“Where Lies the Line Between Hunger and Satiety”
Shaping human willpower in eating process to prevent overeating


The project “Where lies the line between hunger and satiety?” appeals to the line between hunger and satiety, trying to find the solutions of tableware shapes enabling to control and strengthen human willpower in eating process, preventing overeating when people feel starving. Slow Bites, Blossom, Peanut, and Goose – the tableware of conceptual design were created aiming to transform the perception of food amount and eating duration.

The project is funded by the Lithuanian Council for Culture.

Slow Bites

Satiety is a pleasant feeling, however, having just slightly overeat, felicity may turn into suffering. The feeling of pleasant fullness is determined by the ratio between food amount and eating duration. When food is served on a single open plate, there is a possibility to consume it in a rush, making eating experience instantaneous and spooky. Slow Bites are designed so that a serving is scattered by bites and hel to create an individual experience in the cognition of flavours.
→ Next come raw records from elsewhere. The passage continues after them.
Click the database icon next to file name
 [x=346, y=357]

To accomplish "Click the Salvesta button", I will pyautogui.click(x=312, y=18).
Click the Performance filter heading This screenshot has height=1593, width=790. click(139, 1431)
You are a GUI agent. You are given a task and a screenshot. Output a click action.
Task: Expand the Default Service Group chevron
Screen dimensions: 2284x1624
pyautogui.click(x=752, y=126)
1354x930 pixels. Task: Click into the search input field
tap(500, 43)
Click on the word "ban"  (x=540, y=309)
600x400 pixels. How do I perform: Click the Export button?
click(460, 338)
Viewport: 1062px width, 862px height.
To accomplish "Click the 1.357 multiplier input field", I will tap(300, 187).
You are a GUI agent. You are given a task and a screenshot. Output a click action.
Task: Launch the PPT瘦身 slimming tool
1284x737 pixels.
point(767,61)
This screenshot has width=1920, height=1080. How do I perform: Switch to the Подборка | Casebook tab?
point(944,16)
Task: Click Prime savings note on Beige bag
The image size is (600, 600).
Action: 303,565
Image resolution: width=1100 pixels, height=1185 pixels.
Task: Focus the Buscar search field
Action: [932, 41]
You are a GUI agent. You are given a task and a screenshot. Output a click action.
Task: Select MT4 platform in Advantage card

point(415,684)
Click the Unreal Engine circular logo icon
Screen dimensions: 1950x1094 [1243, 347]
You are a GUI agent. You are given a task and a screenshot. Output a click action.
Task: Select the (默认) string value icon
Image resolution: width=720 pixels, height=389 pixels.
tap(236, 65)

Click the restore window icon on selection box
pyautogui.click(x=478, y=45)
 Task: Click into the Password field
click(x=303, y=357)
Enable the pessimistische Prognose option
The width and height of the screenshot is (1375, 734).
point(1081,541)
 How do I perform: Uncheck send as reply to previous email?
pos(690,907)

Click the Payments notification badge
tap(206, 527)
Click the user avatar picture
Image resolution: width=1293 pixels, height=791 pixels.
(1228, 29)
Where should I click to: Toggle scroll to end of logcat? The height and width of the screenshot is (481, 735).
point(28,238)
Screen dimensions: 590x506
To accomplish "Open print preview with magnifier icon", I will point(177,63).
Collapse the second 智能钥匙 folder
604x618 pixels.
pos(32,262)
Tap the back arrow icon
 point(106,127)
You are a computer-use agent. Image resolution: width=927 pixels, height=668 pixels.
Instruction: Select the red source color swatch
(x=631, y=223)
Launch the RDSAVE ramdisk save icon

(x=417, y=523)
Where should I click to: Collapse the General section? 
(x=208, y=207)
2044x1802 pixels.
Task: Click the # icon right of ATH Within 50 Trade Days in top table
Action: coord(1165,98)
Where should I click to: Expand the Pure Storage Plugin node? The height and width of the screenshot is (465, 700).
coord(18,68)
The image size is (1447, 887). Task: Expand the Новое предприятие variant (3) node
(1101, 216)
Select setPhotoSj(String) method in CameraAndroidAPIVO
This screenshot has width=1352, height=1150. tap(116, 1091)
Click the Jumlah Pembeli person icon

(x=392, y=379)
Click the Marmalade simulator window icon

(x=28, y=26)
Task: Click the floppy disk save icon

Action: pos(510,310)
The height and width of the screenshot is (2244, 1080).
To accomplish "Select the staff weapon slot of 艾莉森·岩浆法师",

These dishes are designed to enjoy food by eating with fingers, same as you eat fruits or berries while walking in a garden.


The habit of rushing through life is somewhat related to our plates. In the context of abundant routine concerns, eating sometimes becomes just an instantaneous physiological function, necessary to minimize discomfort caused by hunger. Blossom is a subtle allusion to a three-course dinner. The food served in a single dish set is divided into three different layers and periods of time, thus discouraging eating in one go and contributing to a full feeling that unrolls slowly, making pauses between courses.


Snacks are intended for fast and comfortable eating, therefore, there is always the risk of having too much, especially, when we do not have time for regular meals. This dish is intended to control the habit of excessive snacking, grabbing the food with full hands and stuffing in mouth without paying attention into the contents. The dish has a narrow opening; therefore, it takes more time to reach food with fingers. This is aimed to train attention during meal. To make an optical illusion of bigger serving of snacks and facilitate tracking of the consumed amounts of food, the dish bend divides food into separate zones.


The line between hunger and fullness is controlled by the plates that create the illusion of satiety. The shape of Goose dishes alludes to foie gras thus creating the feeling of early satiety. To ensure serving well-balanced amounts of food, the plates are designed of such shape that having placed a bigger portion, any excessive amount of food would slide off the plate like water slides off a goose’s back.